Support the most vulnerable first

It is critical to first support essential workers who are key to maintaining a fundamental quality of life, particularly during a pandemic—this means prioritizing their mobility needs to make sure commutes are unimpeded. After supporting essential workers, it is vital to properly contextualize and amplify public health guidance, plan safer streets for today and tomorrow, ensure flexibility for small businesses, and bring communities into the decision-making process.

Infuse dignity

Conversations about COVID in the built environment often revolve around notions of preventing discomfort, which undermines the true urgency and crisis experienced by so many. Instead, focus on policies implementing harm reduction, a strategy centered around reducing negative consequences that impact vulnerable populations. City leaders can start by addressing traumas such as environmental toxicity, redlining, and health disparities exacerbated by the virus, all while maintaining dignity and respect for those who have experienced trauma.

Prioritize equity

”If equity is only your priority in times of ease and surplus, then it was never really your priority.” — City of San Antonio, Office of Equity

Those who influence equitable outcomes must first address existing disparities impacting historically marginalized populations as well as handle new instances of inequity as they arise. City leaders must ensure that programs and policies do not worsen existing disparities for the marginalized and have a clear plan that evaluates the impacts and mitigates harm inflicted on the marginalized. Finally, leaders can equitably engage stakeholders and members of the community by addressing cultural, linguistic, accessible, or economic barriers.

About the Speakers

Zabe Bent  |  Director of Design, NACTO
Zabe Bent has nearly 20 years of experience in multimodal planning and urban development. She is skilled at conceptual design, transit planning, and communications. As a Principal Planner at the San Francisco County Transportation Authority, Zabe managed a range of efforts including advancing two of San Francisco’s key bus rapid transit corridors, its congestion pricing feasibility study, the update to SF’s long range countywide transportation plan, as well as several neighborhood transportation plans. Zabe also worked across the country as a Principal at Nelson\Nygaard and independently in cities like Boston, Addis Ababa, and Nairobi, focusing on complete streets design and policy, and bus rapid transit.

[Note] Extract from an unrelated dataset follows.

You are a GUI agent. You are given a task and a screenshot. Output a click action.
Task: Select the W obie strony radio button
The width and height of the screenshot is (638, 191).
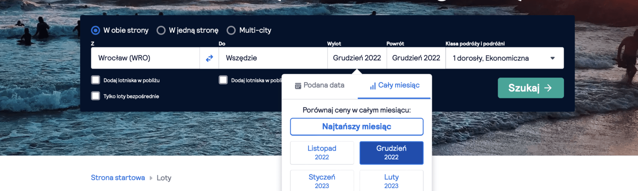[96, 30]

Dr. Destiny Thomas  |  Founder and CEO, Thrivance Group
Dr. Destiny Thomas is the Founder and Chief Executive Officer of Thrivance Group. An Anthropologist Planner from Oakland, CA, Dr. Thomas, has a combined 6 years of experience working in a Project Manager capacity within government agencies and 7 years of experience leading key advancements in racial equity initiatives across California, by way of community organizing, policy writing, and non-profit management in communities that have been most impacted by racial inequities. Areas of interest include: racial equity, implementing the “dignity-infused community engagement” methodology, anti-displacement studies, healing environmental and infrastructural trauma, and bolstering agency and voice in marginalized communities within municipal planning processes. In 2020, Dr. Thomas launched a culturally rooted, trauma-informed enterprise geared toward building capacity for these values within municipal agencies, direct service providers, and advocacy organizations.

Ariel Ward  |  Transportation Engineer, SFMTA
Ariel Ward is a transportation engineer and planner by day and all things creative by night. A proud alumna of Howard University, she is inspired by community, compassion, and culture. Through community-based transportation planning, Ariel has sought to understand how urban planning and engineering can be used to generate solutions in communities where it once furthered inequity. With over 6 years of experience in both the private and public sector, she recognizes that transportation is a critical pathway to connecting people to people, resources, and opportunity – regardless of the circumstances of their birth or background.